How do you start learning a combat sport such as Savate during the covid crisis if you cannot train in a group?

To begin training Savate online, all you need is some safe space (indoors or outdoors), internet access, a few fitness pointers, and some technical coaching. We have the last two sorted if you have the first two.

Start by working on your foundation strength, flexibility, and conditioning, then you can enjoy and appreciate the moves; next learn the strikes (there are 4 kicks and 3 punches in Savate) and footwork. You can do this safely and usefully on your own, using an online guide, without a partner.

The people who contact us with an interest in learning Savate are usually looking for:

  • exercises to improve their kick mobility;
  • technical breakdowns;
  • weekly workout suggestions;
  • tips on running and conditioning;
  • fitness indicators;

that sort of thing.

That’s why we created ‘Sofa to Savate’ – a month-long online course covering everything you need on how to start Savate, even if you are stuck at home during a pandemic.

The course is in 7 parts:
Introducing Savate: Why Get Off the Sofa?
How to do it: building a training practice.
Week 1: A Strong Posture.
Week 2: Using Fists and Feet.
Week 3: Putting it Together.
Week 4: Measure Progress
What To Do Next.

Here are some extracts from the course:

From ‘Sofa to Savate Section 2: building a training practice.

Savate is a sport that relies more on technique than on pure conditioning. Of course, with both in place you will be at your peak. Thinking for a moment about predominance of technique: this implies regular training and habit. We learn technique best when we practise it regularly, get to know it inside and out, play around, and befriend the moves. Precise technical detail requires repetition and patience to get right. Fighting technique is also complex – there are many moving parts to study and adjust. I have found that through attention to detail – by, for example, testing out whether a small movement left, or a shift of bodyweight right, or a slightly longer or shorter stance works best for this or that kick – I get better at understanding technique

Now, if every workout you do takes an hour or more and tires your body out, there simply won’t be time in your week to develop this kind of relationship with technique. So you want to find a way to study technique more often.
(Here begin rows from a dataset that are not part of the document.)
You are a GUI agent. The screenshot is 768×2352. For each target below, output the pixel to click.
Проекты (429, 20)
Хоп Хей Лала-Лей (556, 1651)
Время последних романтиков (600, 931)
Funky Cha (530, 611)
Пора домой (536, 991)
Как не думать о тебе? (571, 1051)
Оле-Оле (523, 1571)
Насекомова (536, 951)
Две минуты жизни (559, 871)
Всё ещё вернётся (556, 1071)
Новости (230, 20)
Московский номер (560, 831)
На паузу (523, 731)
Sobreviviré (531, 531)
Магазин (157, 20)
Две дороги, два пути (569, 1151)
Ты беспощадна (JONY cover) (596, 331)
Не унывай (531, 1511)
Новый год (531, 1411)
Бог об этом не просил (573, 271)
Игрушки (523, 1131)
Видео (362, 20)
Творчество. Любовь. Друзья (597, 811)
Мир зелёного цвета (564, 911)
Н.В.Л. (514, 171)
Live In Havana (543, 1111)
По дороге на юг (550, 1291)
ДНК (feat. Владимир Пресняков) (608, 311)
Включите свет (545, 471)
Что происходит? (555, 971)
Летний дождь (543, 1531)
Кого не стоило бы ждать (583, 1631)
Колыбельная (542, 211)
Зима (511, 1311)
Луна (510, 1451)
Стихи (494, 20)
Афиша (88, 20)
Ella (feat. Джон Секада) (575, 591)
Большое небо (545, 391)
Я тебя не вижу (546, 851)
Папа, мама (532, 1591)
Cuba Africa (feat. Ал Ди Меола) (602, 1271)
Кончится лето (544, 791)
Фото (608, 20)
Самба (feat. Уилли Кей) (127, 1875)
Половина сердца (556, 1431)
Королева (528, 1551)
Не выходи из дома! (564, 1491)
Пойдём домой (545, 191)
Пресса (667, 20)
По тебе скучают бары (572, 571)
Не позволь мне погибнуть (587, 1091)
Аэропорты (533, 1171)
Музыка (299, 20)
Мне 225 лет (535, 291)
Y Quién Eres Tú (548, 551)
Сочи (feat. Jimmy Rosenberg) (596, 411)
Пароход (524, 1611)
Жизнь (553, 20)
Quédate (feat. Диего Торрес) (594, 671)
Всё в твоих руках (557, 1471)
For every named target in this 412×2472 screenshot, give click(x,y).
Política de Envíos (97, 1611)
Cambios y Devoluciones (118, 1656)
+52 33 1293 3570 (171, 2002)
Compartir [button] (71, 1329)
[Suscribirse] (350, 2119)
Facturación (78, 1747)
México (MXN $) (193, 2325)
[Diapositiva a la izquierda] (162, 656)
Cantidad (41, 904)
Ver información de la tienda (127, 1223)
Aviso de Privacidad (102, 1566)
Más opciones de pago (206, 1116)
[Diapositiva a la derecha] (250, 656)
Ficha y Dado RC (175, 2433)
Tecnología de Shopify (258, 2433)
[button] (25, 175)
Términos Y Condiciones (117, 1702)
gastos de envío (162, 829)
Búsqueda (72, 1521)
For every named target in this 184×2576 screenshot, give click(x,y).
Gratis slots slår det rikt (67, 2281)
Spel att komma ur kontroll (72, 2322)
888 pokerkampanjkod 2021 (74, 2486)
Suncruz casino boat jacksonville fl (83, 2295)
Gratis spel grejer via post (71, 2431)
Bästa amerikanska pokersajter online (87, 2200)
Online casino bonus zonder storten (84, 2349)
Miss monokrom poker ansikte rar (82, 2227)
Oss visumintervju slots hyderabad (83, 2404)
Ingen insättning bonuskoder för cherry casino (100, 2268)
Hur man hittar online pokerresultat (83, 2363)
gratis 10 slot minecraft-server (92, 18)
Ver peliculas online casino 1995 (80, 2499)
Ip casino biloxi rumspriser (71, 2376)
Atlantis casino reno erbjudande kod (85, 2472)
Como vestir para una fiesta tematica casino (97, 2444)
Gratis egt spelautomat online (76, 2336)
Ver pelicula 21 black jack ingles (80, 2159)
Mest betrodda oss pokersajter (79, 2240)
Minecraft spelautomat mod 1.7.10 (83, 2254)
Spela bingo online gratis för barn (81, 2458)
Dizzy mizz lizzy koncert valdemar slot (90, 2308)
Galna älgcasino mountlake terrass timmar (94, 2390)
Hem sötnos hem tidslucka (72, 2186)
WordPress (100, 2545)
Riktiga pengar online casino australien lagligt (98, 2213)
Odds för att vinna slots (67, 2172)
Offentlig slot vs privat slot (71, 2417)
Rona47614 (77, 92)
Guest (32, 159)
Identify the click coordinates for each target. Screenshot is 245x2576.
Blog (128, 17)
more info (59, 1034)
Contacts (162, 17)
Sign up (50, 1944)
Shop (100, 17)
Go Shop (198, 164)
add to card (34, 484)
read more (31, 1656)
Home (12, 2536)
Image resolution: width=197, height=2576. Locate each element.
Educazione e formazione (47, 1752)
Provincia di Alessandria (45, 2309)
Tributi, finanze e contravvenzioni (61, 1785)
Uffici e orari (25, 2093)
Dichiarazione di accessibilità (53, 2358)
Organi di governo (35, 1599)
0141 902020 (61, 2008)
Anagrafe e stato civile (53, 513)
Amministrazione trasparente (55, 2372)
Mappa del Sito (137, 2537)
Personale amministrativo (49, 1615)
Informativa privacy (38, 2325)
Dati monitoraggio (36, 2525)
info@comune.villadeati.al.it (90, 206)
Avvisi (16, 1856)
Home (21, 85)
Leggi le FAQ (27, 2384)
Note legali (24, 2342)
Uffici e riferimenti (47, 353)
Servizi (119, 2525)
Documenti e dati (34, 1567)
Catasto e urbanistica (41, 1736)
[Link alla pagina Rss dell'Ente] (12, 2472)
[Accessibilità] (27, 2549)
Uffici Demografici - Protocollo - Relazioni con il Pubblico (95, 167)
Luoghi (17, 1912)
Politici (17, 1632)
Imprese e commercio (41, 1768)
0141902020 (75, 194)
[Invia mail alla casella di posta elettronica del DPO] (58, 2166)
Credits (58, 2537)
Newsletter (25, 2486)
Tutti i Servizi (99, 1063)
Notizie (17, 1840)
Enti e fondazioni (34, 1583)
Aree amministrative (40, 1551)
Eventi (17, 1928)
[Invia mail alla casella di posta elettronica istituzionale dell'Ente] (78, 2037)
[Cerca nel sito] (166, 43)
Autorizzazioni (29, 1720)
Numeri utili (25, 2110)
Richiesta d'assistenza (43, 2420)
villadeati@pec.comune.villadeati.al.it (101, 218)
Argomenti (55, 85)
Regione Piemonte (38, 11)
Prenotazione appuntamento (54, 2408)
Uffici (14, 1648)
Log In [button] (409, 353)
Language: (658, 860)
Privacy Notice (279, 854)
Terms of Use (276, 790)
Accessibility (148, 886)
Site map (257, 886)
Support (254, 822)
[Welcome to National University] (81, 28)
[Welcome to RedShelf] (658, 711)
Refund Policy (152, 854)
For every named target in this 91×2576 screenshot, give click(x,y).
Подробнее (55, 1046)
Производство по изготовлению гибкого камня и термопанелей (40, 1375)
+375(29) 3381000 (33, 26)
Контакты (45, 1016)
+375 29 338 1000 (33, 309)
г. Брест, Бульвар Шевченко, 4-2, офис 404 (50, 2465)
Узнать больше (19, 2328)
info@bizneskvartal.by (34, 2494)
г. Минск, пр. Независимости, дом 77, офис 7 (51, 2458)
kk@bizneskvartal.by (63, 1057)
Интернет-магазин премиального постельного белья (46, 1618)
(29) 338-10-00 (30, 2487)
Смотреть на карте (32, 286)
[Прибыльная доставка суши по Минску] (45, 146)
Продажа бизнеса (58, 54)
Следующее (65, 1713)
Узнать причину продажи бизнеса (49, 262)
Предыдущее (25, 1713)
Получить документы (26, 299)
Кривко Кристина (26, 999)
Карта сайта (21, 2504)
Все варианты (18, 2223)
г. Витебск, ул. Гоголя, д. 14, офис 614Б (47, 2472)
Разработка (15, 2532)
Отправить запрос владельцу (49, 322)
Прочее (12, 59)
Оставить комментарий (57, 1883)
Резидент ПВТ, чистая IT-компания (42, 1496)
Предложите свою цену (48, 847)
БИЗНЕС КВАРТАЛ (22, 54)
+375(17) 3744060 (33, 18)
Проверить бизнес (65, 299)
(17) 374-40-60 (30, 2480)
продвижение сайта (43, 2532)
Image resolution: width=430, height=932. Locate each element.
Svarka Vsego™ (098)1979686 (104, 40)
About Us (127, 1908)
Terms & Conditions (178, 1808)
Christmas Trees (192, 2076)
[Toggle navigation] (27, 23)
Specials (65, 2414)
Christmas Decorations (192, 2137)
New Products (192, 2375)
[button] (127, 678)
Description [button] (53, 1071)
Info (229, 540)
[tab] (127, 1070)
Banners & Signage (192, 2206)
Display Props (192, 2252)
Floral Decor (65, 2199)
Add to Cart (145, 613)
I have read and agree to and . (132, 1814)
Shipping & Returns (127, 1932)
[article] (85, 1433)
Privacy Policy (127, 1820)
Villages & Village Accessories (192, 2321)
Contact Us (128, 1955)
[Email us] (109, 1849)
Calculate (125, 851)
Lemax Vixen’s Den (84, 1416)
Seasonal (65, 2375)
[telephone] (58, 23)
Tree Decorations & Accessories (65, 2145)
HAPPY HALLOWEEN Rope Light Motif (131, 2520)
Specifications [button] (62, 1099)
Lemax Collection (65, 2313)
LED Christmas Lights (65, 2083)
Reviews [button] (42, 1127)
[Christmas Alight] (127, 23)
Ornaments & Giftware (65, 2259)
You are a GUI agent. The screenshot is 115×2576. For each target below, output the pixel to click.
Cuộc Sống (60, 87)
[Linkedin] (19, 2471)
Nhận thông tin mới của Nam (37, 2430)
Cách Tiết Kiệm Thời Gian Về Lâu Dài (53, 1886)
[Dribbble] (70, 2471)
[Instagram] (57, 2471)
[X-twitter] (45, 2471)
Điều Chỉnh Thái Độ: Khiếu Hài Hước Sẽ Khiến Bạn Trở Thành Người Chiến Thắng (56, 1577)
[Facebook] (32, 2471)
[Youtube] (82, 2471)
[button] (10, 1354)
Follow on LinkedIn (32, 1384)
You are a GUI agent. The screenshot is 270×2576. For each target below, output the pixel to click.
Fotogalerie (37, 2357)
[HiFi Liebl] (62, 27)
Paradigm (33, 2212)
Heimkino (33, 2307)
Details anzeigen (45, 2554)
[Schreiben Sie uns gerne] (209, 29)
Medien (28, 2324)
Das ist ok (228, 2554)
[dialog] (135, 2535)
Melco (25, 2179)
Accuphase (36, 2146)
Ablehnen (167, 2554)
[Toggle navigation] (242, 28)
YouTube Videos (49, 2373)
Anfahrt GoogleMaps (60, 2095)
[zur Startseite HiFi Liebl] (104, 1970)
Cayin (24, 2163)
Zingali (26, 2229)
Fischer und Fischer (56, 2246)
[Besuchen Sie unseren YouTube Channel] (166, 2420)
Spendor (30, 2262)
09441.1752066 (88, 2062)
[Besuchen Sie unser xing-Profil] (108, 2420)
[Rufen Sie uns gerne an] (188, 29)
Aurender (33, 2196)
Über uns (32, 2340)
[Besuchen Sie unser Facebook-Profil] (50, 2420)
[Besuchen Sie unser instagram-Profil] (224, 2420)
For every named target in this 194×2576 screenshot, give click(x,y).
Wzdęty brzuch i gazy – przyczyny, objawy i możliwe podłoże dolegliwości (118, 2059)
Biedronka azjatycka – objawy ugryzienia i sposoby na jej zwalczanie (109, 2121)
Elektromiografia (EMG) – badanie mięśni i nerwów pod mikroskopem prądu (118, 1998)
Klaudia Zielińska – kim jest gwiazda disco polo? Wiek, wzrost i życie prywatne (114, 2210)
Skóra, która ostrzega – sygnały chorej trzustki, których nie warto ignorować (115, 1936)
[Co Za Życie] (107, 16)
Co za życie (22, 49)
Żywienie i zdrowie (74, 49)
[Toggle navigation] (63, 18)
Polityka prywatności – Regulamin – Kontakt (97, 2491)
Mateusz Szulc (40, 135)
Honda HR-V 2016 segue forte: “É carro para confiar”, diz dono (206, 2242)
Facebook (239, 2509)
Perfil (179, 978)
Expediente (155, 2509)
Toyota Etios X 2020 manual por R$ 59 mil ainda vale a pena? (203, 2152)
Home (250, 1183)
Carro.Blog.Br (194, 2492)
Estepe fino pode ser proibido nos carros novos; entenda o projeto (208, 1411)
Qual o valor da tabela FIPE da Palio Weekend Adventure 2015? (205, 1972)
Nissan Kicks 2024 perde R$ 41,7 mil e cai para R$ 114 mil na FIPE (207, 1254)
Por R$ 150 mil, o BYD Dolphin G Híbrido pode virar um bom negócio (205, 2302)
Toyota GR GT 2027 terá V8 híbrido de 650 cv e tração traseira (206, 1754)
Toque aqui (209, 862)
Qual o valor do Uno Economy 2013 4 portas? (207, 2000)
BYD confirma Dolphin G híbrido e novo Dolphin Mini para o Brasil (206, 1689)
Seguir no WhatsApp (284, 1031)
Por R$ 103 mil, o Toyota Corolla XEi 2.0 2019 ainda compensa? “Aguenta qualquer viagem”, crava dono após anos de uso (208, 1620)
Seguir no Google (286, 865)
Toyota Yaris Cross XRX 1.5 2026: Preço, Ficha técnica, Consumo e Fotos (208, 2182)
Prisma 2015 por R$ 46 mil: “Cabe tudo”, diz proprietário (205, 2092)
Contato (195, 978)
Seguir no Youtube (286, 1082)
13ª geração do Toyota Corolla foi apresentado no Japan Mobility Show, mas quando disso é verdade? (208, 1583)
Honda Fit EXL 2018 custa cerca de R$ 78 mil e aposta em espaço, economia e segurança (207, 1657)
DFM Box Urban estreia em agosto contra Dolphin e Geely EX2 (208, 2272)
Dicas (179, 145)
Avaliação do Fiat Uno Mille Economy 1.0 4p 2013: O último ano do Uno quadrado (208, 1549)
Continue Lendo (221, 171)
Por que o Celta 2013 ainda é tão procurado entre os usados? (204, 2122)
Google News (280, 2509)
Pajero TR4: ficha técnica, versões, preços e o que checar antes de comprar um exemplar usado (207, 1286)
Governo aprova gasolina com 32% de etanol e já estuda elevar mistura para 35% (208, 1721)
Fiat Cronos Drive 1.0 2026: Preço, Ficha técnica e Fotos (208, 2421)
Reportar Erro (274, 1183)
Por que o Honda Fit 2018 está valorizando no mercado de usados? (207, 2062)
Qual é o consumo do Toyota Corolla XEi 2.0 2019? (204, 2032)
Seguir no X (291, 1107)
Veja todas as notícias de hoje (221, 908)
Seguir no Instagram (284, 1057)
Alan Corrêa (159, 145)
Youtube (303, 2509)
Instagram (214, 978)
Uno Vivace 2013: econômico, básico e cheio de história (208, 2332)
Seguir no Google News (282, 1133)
One way is to bring it into quotidian tasks and moments. Waiting for the toast to pop? Imagine where would your bodyweight would need to be to catch the bread with a hook? Standing by a bus stop – how would you move sideways (décalage/débordement) to escape into the space around it? Standing by your work chair, might you be able to control a fouetté to the head and back segments such that the chair doesn’t move?

Before preceding: a caution or two. Obviously, if you are not warmed up, you will be limited as to what you should try – that’s why some of these are written as thought experiments. And if you do find yourself fouetté-ing furniture, you want to be certain you won’t damage anything. But, if you are sensible, this kind of merry obsession with technique is a great way to learn in between the harder workouts.